## WORK TO BE COMPLETED
Set down, please, exactly the lines below that run from the line with "Given: Switch to the Slide Show tab" to the line with "Given: Click the", both lines included.

## DATA TO USE
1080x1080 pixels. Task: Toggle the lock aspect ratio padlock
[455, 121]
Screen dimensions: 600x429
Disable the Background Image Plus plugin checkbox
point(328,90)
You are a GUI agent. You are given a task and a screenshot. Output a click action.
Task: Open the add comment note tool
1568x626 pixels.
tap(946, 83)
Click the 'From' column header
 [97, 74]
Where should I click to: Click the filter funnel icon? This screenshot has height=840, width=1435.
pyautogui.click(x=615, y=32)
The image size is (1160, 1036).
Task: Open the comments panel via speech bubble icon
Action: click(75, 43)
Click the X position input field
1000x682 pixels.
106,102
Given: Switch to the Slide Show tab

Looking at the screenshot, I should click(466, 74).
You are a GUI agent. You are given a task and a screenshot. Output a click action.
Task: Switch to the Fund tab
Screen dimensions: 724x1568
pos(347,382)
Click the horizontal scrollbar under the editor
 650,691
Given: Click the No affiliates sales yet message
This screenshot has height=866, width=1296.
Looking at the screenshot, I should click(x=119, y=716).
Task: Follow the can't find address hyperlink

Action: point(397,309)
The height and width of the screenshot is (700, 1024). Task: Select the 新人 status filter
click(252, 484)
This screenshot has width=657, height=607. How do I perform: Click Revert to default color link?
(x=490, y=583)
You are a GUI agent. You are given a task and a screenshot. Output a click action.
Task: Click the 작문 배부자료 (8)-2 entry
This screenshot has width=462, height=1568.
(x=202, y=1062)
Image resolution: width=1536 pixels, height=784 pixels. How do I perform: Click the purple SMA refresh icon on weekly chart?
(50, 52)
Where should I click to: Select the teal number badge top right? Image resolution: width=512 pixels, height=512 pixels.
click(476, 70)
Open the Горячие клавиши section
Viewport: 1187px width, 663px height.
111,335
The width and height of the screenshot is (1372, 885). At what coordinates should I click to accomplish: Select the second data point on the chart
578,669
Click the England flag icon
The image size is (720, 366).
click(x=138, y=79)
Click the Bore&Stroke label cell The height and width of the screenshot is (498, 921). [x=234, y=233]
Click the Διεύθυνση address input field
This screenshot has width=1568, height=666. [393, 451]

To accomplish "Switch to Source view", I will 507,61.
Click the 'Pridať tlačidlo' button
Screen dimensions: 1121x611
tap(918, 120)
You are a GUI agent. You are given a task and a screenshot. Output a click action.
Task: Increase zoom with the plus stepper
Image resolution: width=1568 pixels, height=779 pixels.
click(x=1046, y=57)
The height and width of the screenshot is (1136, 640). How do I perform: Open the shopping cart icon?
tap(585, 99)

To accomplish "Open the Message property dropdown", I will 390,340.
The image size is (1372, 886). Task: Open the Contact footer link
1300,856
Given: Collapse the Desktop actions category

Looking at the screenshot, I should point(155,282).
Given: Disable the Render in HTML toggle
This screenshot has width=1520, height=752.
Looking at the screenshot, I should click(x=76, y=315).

## RESULT
Given: Switch to the Slide Show tab

Looking at the screenshot, I should click(466, 74).
You are a GUI agent. You are given a task and a screenshot. Output a click action.
Task: Switch to the Fund tab
Screen dimensions: 724x1568
pos(347,382)
Click the horizontal scrollbar under the editor
 650,691
Given: Click the No affiliates sales yet message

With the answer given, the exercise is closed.